İşkence gören kişinin zararının giderilmesinin diğer bir unsuru, söz konusu kişinin rehabilite edilmesidir. Söz konusu rehabilitasyon hem fiziki hem de ruhsal sağlığı kapsayacak şekilde olmalı, aynı zamanda yapılan harcamaları da karşılamalıdır. Diğer taraftan, işkence gören kişinin zararının giderilmesi için devletin, işkence yasağı ihlalinin tekrarlanmayacağına dair güvence vermesi de gerekmektedir. Bu güvencelerin önde gelenleri; ihlalin kamusal olarak kabul edilmesi, işkence yapanların sorumlu tutulması ve gerçeğin bilinmesidir. Son olarak, işkence gören kişinin kayıplarının tazmin edilmesi de gerekmektedir. Ödenmesi gereken tazminat hem maddi kayıpları hem de yaşanan acı ve ızdıraptan dolayı ortaya çıkan manevi zararı kapsayacak şekilde olmalıdır.
Uluslararası İnsan Hakları Hukuku’nda, işkence yasağının hayata geçebilmesi için işkencenin önlenmesi (etkili yasal, idari, adli ve diğer tedbirlerin alınması), işkence iddialarının soruşturulması, işkence yapanların cezalandırılmaları ve işkence gören kişilerin zararlarının giderilmesi olmazsa olmaz şartlar olarak kabul edilmiştir. Ancak, KKTC’de işkencenin yaygın bir şekilde uygulandığı bilinen bir gerçektir. Bu gerçeğe rağmen, devlet organlarının konuyla ilgili sessizliklerini göz önünde bulundurursak işkencenin onaylandığı anlamını çıkartabiliriz. Ancak unutulmamalıdır ki, insan hakları içinde özel bir konumu olan ve diğer haklardan farklı olan her hal ve şartta kamu güvenliği, suçun aydınlatılması vs. gibi sebeplerle dahi ihlal edilmesi hukuki olmayan bu hakkın ihlali bir devletin insan hakları karnesinin belirleyicisidir.

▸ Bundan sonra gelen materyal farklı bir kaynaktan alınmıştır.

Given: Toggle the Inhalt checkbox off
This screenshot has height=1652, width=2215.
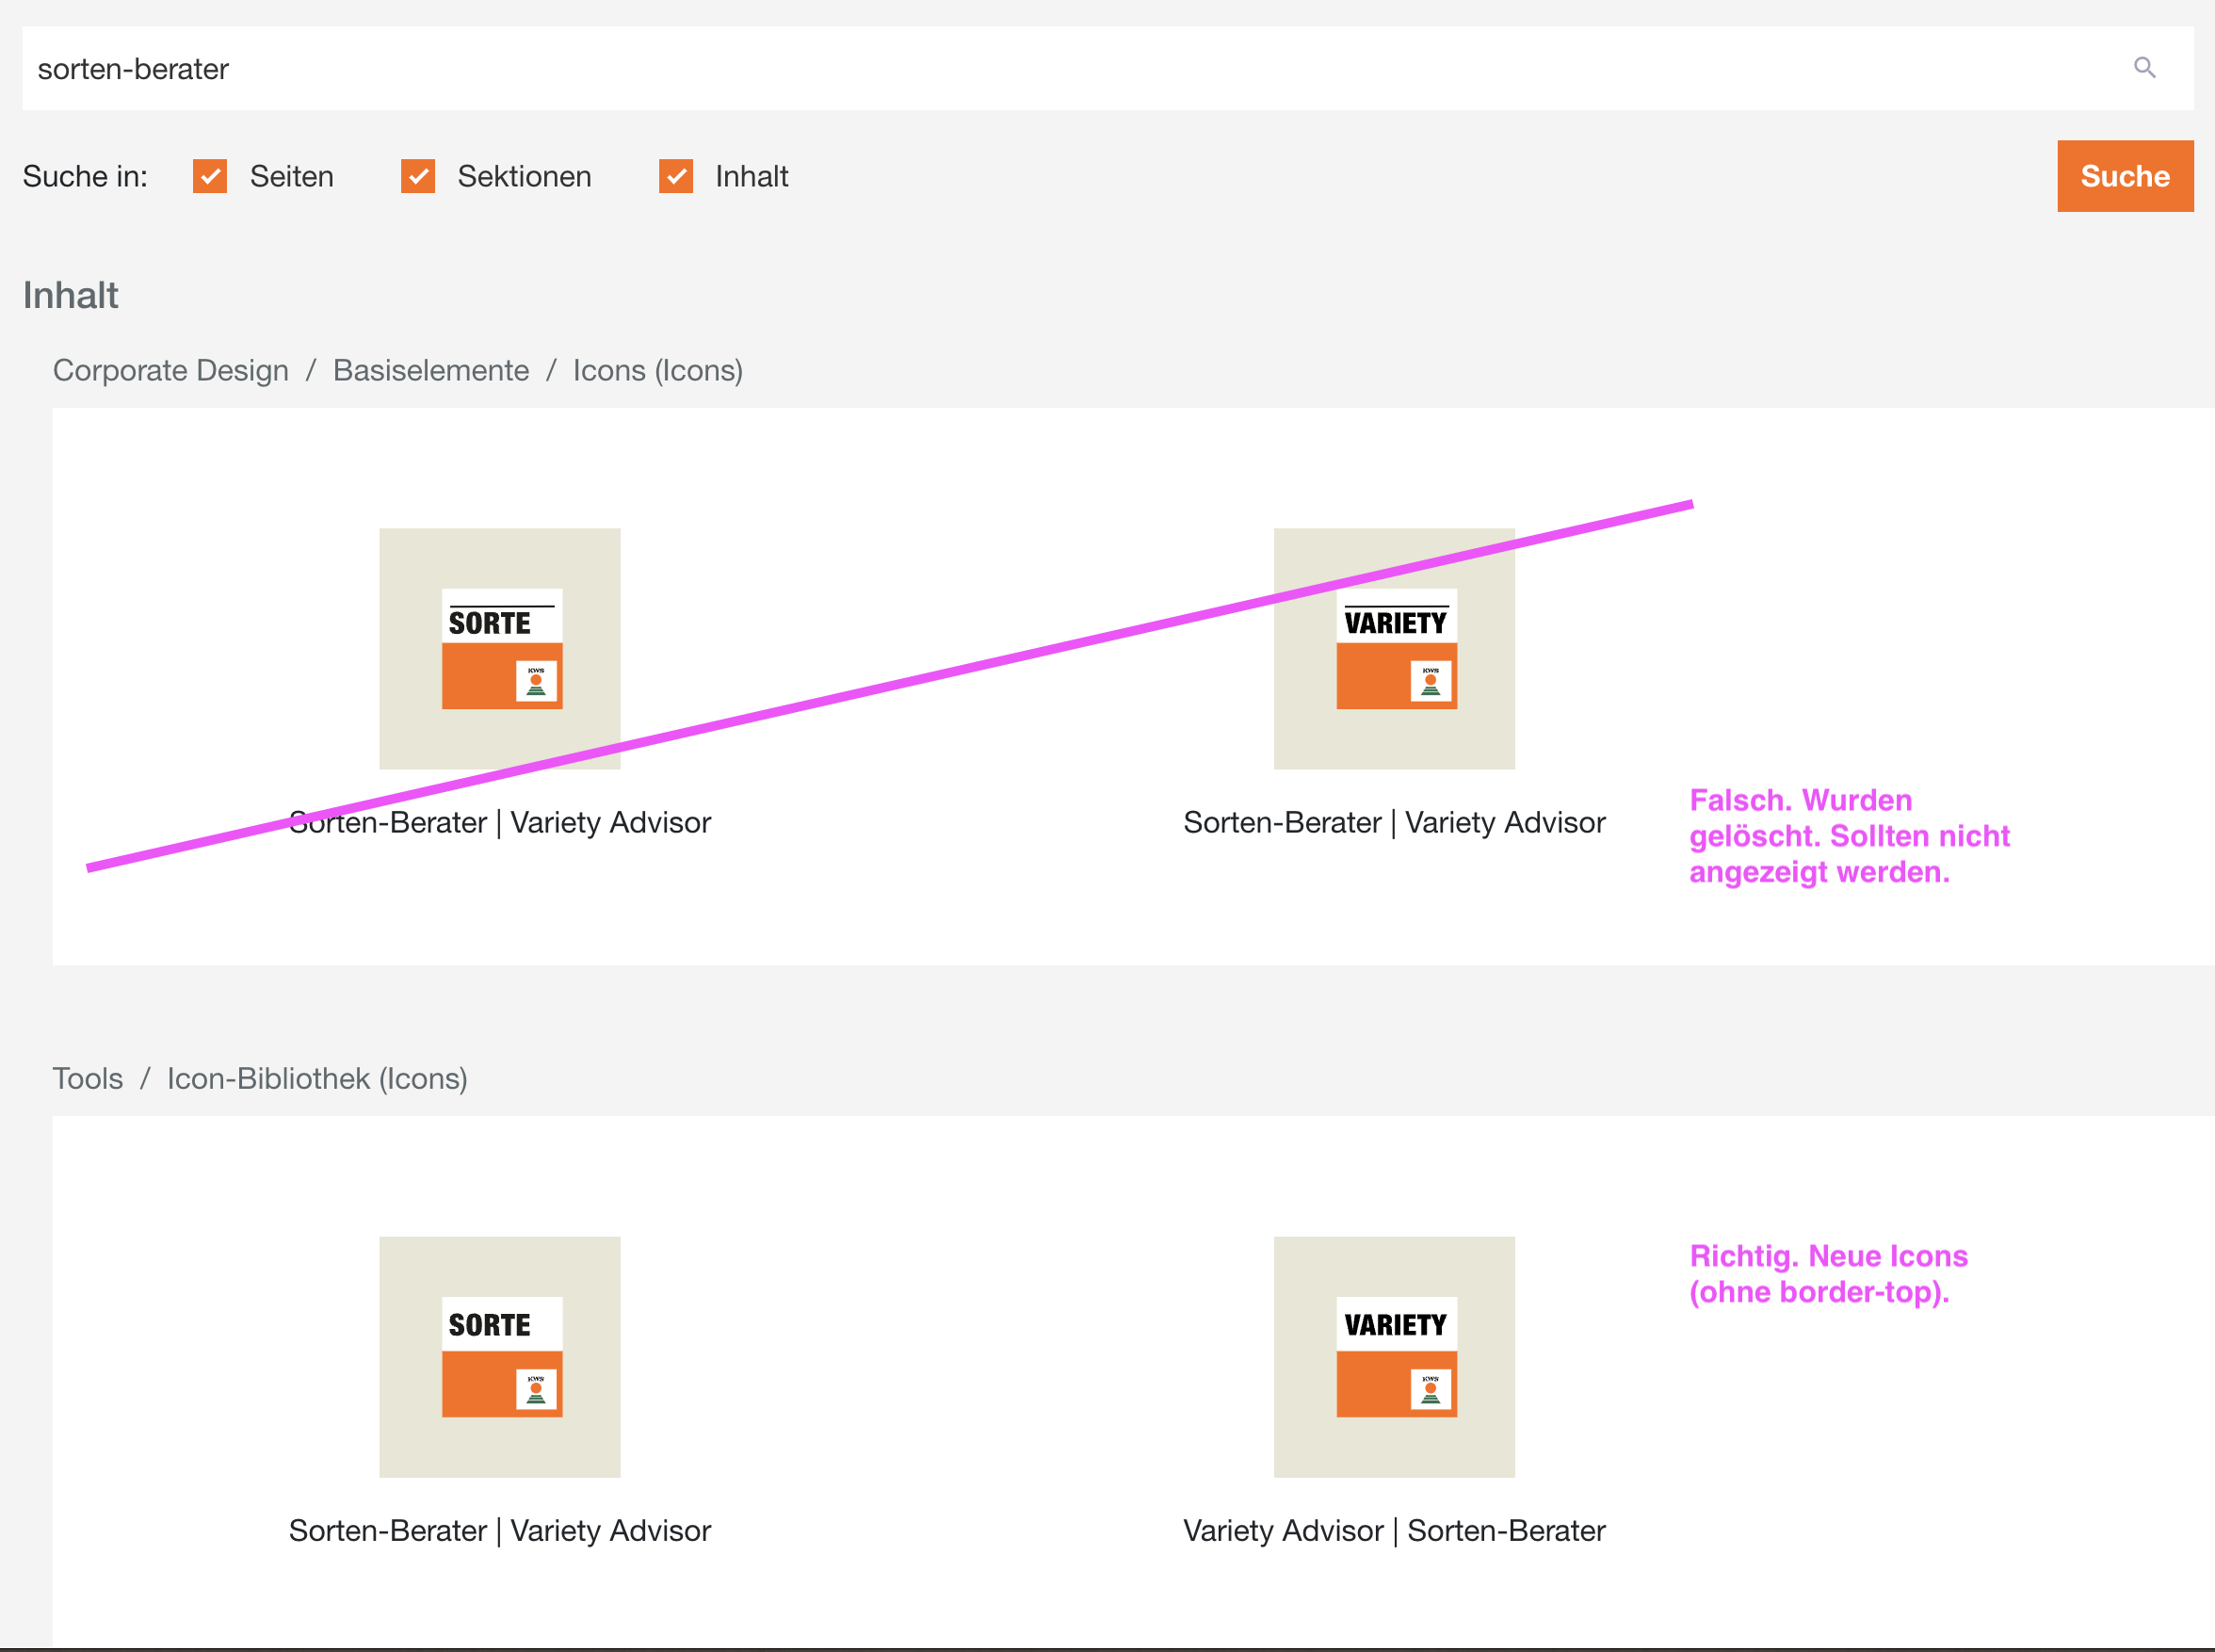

-------------------------------------
(i) Öncel Polili, KTİHV, Devletin Onaylamış Olduğu İnsan Hakları Sözleşmelerinden Doğan Yükümlülüklerini Yerine Getirmesi İçin İşkence İddialarının Araştırılması Gerektiğinin Altını Çizdi, http://www.ktihv.org/raporlar/Iskence_Raporu.pdf.
(ii) İnsan Haklarının Geliştirilmesi ve Korunması İçin Kurulan Ulusal Kuruluşların Statüsüne İlişkin İlkeler,B.M. İnsan Hakları Komisyonu’nun 3 Mart 1992 tarihli 1992/54 sayılı ve B.M. Genel Kurulu’nun 20 Aralık 1993 tarihli 48/134 sayılı kararlarıyla kabul edilmiştir.
(iii) Fasıl 155 Ceza Usül Yasası Madde 4(2).
(iv) Girne Kaza Mahkemesi, Başsavcılık vs Deniz Kemal Ramadan.